Excerpt - Possible right-wing fantasy about Hollywood: A year ago, the lockstep liberals who run the movie studios received a directive from House Speaker Nancy Pelosi, ordering them to finally make some films about the Iraq-Afghanistan catastrophe. The moguls dutifully complied, bankrolling top directors and Oscar-winning stars to make serious, worthy films eviscerating the Bush Administration's war policy. The laugh, for the right wing, (a.k.a. The Intelligent Majority - TAB) is that nobody went to see these movies. In the Valley of Elah, Rendition, Lions for Lambs, Redacted — together, in their entire theatrical runs, they earned only about what Will Smith's I Am Legend did on one day last weekend. Even if you throw in Jamie Foxx's Saudi Arabia-set action epic The Kingdom, the total box office take of the war-on-terror films doesn't match the earnings of, say, Fahrenheit 9/11.

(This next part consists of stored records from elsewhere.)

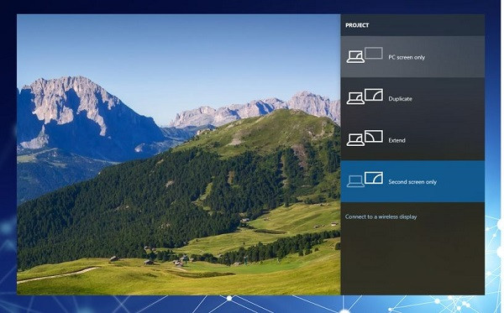
Task: Click the PROJECT panel header
Action: 412,25
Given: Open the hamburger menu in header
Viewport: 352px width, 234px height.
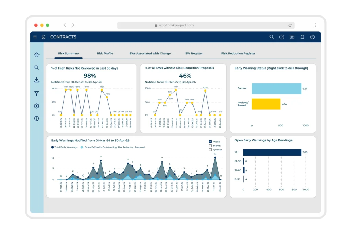Looking at the screenshot, I should pyautogui.click(x=35, y=37).
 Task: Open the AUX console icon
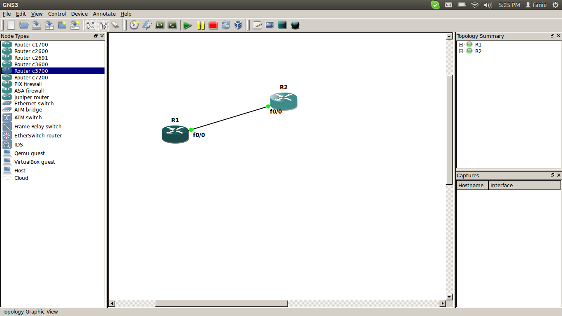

Okay, there was no Democrat politburo instructing Hollywood to make anti-war movies — at least, not that I know of. And not every showbiz liberal agreed that the jihadist insurgency should be indicated with a finger that was wagging, pointing or raised. Some of them — Tom Hanks, writer Aaron Sorkin, director Mike Nichols — thought they should do what they do best: turn it all into comedy. The result, Charlie Wilson's War, is that seemingly impossible object these days: a picture about war and politics that has manages to be both rational and inspirational. It is also the year's funniest smart movie.

Read rest of article

Companion Time Magazine Article

Charlie Wilson Regrets Nothing
By Sandra McElwaine - Thursday, Dec. 06, 2007

@ @ @ @

Charlie Wilson's War, Pro Iraq?
The Conservative Voice by Randall DeSoto
December 20, 2007

For everyone who’s believed that Hollywood can only put films with strong anti-war, anti-conservative messages now-a-days (Valley of Elah, Rendition, Lions for Lambs), Charlie Wilson’s War will encourage your faith that Tinseltown can tell the other side too. I went to a screening of Wilson’s War in Los Angeles earlier this week, after which the screenwriter Aaron Sorkin (of West Wing/American President fame) participated in a Q&A with the audience. I assumed going into the movie that somehow there was going to have to be at least some slight positive wink to the United States’ role in helping to cause the defeat of the Soviet Union in Afghanistan in the late ‘80s. The American support of the Afghani Mujahedin fighters in their struggle was arguably the most successful covert war operation in the history of the Central Intelligence Agency. However, I was more than pleasantly surprised to find, far from giving just the slight wink, quite the opposite was true. The movie must be seen as pro-war, when the cause is right, and certainly pro staying until the task is done, which has application in our current fight in Iraq.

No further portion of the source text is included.